• [AIM OF THE TASK]
Work out how many lines in the listing below include the word "птахів"; answer with the number alone.

┄┄┄┄┄┄┄┄┄┄┄┄┄┄┄┄┄┄┄┄

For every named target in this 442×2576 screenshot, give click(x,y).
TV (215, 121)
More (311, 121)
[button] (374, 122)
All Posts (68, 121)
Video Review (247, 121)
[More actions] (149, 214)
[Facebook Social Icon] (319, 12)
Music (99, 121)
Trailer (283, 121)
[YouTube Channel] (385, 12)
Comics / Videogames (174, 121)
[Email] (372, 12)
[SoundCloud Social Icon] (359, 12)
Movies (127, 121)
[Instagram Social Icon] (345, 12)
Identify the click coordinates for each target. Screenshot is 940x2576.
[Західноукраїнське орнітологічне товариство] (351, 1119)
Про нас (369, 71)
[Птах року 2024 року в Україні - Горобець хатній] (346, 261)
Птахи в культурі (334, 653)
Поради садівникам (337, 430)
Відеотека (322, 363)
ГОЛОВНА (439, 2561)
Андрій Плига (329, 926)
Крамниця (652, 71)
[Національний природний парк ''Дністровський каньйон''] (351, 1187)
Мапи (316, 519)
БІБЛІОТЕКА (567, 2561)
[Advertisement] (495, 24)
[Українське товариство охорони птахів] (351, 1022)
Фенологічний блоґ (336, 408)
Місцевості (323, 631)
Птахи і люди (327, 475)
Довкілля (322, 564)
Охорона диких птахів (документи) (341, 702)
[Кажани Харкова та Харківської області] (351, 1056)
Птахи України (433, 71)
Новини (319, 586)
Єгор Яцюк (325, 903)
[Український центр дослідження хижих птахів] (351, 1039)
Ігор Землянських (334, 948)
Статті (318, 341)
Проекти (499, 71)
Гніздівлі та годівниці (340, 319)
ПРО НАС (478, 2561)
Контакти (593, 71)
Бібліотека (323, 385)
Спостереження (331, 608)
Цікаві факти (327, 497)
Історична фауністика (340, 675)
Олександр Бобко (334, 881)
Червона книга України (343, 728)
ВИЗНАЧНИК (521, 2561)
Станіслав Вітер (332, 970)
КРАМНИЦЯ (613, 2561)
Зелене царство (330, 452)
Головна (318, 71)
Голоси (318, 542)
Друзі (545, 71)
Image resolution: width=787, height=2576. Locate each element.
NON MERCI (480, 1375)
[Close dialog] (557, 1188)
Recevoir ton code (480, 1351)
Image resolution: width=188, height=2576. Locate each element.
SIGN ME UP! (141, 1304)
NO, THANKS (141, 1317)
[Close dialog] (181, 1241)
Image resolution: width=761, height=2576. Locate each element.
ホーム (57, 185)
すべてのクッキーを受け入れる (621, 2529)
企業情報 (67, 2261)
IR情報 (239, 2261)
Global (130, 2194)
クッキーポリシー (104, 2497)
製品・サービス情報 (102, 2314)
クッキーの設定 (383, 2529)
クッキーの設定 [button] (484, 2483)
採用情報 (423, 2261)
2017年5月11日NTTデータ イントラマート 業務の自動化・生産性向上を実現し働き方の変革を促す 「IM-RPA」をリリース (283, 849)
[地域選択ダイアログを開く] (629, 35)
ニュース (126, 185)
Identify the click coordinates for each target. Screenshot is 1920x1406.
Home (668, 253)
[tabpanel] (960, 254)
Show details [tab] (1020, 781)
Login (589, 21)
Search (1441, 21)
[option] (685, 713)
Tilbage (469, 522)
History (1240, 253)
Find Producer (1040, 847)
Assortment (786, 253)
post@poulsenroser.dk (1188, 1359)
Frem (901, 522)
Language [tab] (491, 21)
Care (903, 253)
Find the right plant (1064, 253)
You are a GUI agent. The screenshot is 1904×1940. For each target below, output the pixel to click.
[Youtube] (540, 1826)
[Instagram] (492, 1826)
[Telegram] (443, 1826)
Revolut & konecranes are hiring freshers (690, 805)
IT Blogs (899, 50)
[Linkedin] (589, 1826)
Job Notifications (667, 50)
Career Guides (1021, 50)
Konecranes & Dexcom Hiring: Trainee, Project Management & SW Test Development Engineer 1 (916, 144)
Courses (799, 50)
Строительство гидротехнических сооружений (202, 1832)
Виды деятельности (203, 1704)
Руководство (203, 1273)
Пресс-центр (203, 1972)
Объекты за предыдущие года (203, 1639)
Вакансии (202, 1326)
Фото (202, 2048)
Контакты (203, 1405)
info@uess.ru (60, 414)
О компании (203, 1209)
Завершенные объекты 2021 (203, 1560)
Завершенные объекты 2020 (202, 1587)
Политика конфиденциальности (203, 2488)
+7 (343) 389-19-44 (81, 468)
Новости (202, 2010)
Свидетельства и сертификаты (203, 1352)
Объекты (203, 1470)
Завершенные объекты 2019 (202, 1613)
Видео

┄┄┄┄┄┄┄┄┄┄┄┄┄┄┄┄┄┄┄┄

• [SOLUTION FOR THIS EXERCISE]
3